▶ WORK ORDER
Only those lines in the data below from the line containing "Task: Follow the TestNG test reports link" through the line containing "Image resolution: width=398", both included, should be restated word for word.

▶ TASK MATERIAL
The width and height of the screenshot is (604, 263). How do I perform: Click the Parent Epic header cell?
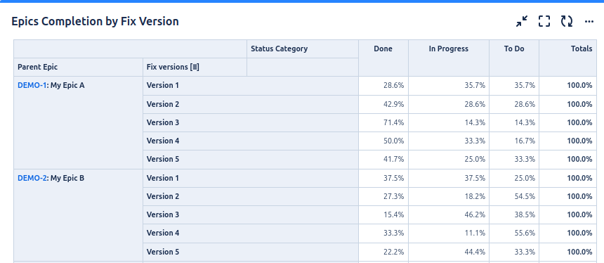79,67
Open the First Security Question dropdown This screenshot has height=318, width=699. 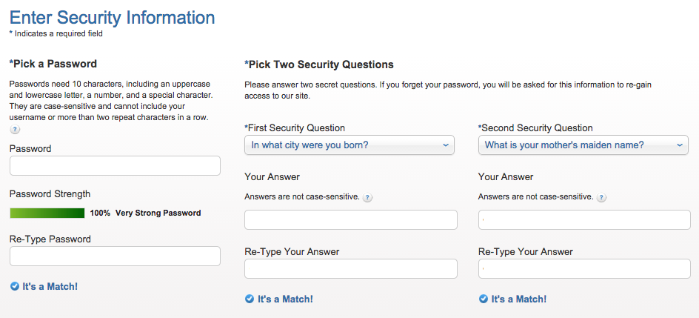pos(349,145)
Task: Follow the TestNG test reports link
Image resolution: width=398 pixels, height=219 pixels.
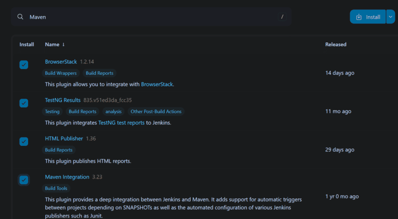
* * *
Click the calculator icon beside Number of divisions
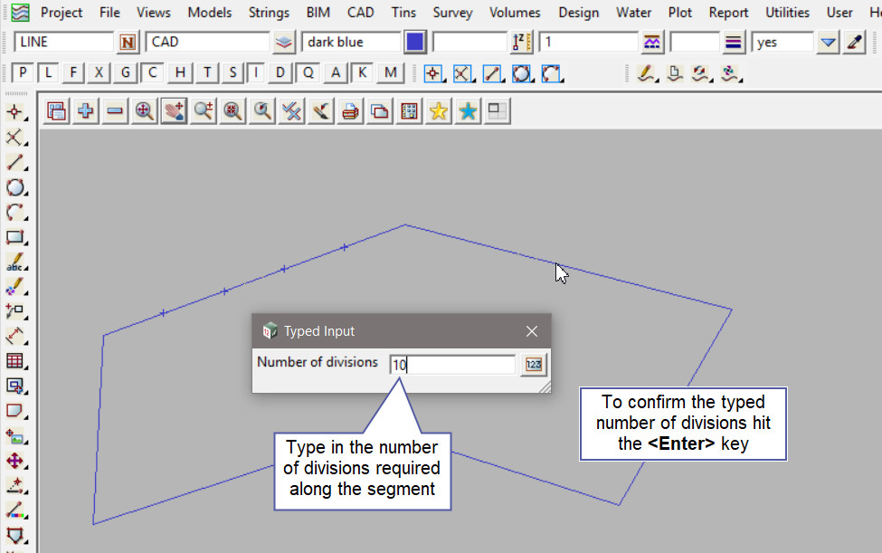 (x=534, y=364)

▶ OUTPUT BELOW
Task: Follow the TestNG test reports link
Image resolution: width=398 pixels, height=219 pixels.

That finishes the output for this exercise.